YOUR INSTRUCTIONS
Entries below include pictures. Output exactly the lines from the one with "The width and" down to the one with "Task: Click the undo arrow button", both ends included, and leave the pictures out.

DATA UNDER STUDY

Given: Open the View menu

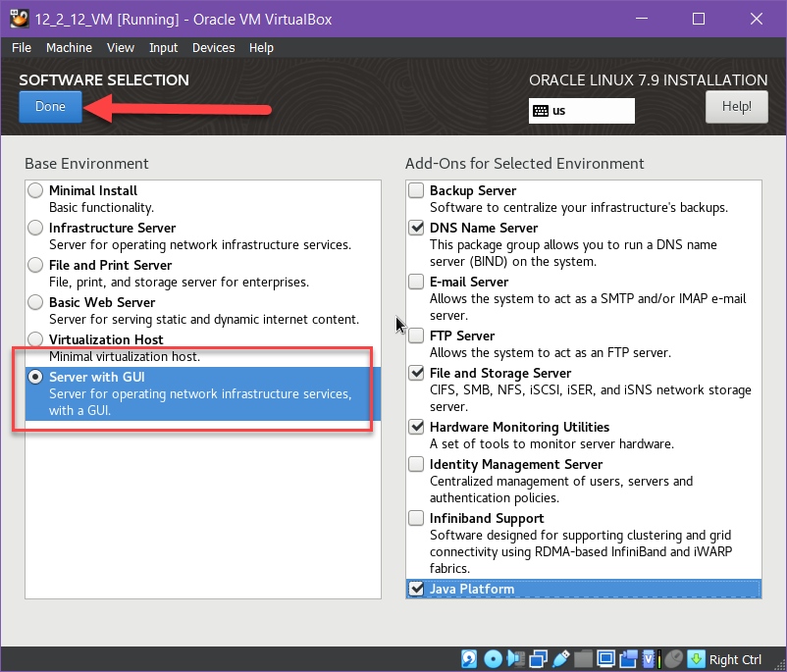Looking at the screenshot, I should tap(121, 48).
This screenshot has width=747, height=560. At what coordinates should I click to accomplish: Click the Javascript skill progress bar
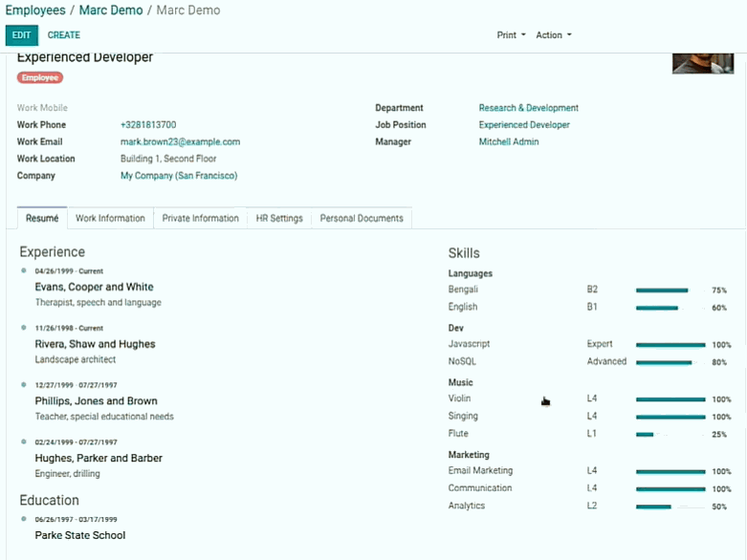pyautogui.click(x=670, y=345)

==

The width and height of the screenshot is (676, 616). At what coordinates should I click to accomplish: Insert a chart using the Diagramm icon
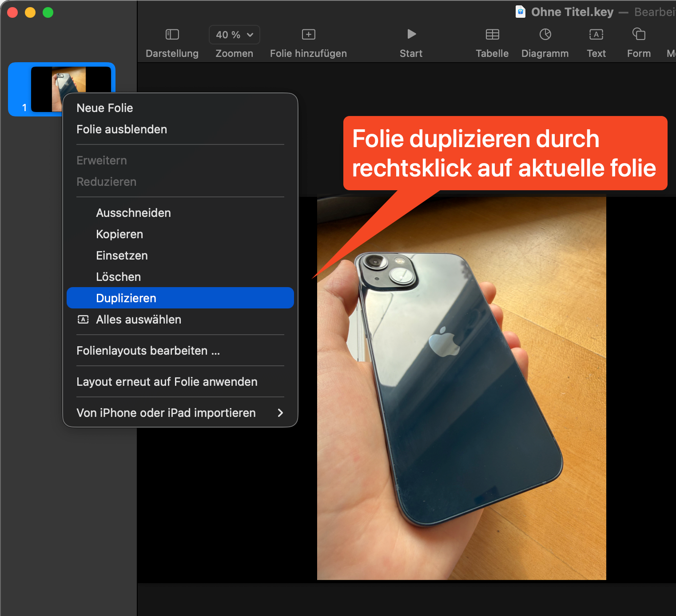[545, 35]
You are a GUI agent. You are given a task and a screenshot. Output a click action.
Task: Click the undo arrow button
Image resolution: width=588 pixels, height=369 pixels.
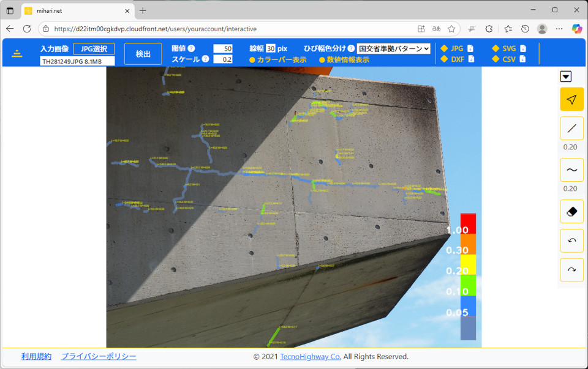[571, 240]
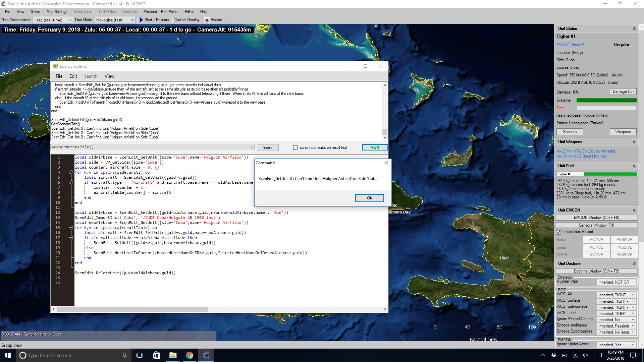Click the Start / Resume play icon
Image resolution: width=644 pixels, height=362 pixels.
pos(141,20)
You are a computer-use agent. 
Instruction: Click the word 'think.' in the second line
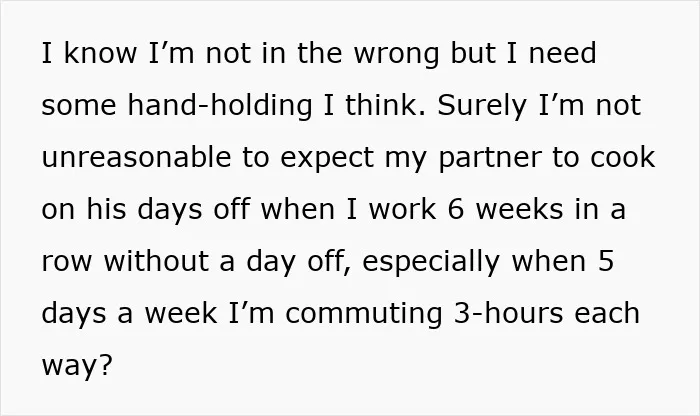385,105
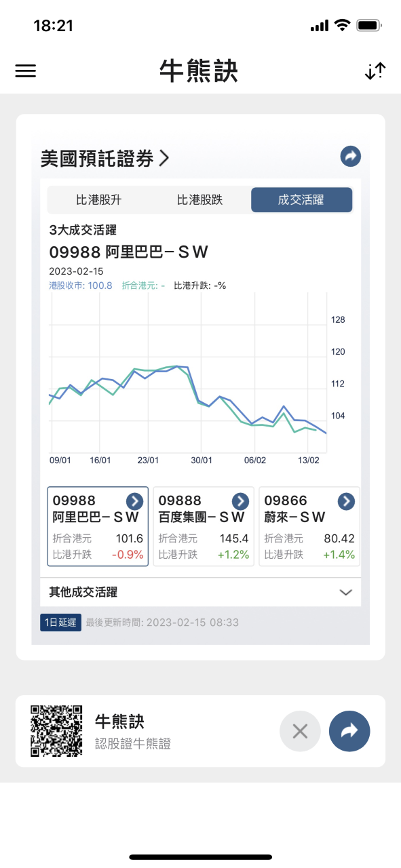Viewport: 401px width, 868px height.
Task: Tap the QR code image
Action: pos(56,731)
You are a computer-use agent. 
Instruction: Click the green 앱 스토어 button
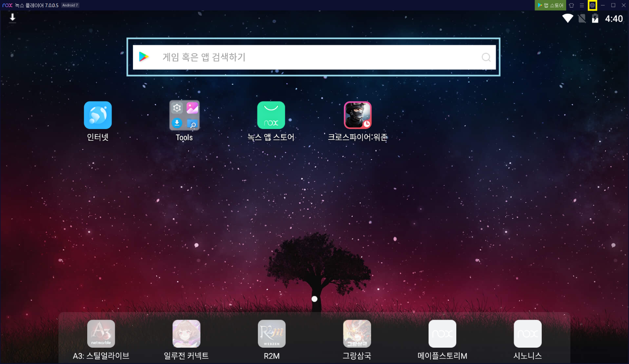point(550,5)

SOLUTION TO THIS PROBLEM
The width and height of the screenshot is (676, 616). At what coordinates should I click to accomplish: Insert a chart using the Diagramm icon
[545, 35]
You are a GUI agent. You are given a task and a screenshot. Output a click action.
Task: Click the undo arrow button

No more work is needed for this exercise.